Exercise material:
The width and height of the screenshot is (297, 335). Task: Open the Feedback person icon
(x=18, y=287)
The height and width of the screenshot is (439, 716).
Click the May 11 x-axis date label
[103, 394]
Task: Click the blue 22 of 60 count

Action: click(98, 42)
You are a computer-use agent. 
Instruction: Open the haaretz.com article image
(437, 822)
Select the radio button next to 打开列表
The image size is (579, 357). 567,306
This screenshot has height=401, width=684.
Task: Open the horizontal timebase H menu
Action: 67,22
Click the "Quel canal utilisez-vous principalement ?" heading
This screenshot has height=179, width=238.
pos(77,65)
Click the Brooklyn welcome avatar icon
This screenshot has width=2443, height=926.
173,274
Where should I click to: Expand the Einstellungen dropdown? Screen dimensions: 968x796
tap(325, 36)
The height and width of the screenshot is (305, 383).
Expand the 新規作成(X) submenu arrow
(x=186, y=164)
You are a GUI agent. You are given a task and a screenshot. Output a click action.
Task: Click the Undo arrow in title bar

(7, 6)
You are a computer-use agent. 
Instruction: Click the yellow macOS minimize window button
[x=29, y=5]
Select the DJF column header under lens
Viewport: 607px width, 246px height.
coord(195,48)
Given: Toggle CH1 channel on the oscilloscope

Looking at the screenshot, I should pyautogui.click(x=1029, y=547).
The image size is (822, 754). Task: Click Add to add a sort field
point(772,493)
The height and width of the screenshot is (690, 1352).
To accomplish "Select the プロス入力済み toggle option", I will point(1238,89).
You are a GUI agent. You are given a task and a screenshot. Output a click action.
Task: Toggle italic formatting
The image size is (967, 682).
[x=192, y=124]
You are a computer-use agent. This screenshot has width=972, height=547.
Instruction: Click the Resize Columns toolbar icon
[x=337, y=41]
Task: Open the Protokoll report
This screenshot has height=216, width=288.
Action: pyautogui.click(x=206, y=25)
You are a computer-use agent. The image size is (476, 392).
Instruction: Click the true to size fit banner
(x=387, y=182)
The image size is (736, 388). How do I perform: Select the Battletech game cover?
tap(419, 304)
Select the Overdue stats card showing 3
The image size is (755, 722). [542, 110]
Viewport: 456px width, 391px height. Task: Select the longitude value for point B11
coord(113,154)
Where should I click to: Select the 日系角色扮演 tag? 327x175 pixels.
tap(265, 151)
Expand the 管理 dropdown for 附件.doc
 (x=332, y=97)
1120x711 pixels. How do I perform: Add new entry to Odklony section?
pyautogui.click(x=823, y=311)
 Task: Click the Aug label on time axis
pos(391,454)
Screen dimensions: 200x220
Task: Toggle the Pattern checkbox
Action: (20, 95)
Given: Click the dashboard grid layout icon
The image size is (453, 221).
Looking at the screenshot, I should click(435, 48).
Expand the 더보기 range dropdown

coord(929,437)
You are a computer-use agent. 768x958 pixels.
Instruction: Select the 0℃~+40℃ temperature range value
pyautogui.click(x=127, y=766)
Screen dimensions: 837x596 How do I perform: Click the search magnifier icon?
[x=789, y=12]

Assigned task: Only lines holding the word "agent" are wanted here; copy each from the listing.

Response:
You are a computer-use agent. 
You are a GUI agent. You are given a task and a screenshot. Output a click action.
You are a computer-use agent. 
You are a GUI agent. You are given a task and a screenshot. Output a click action.
You are a computer-use agent. This screenshot has width=972, height=547.
You are a computer-use agent. The image size is (476, 392).
You are a computer-use agent. 768x958 pixels.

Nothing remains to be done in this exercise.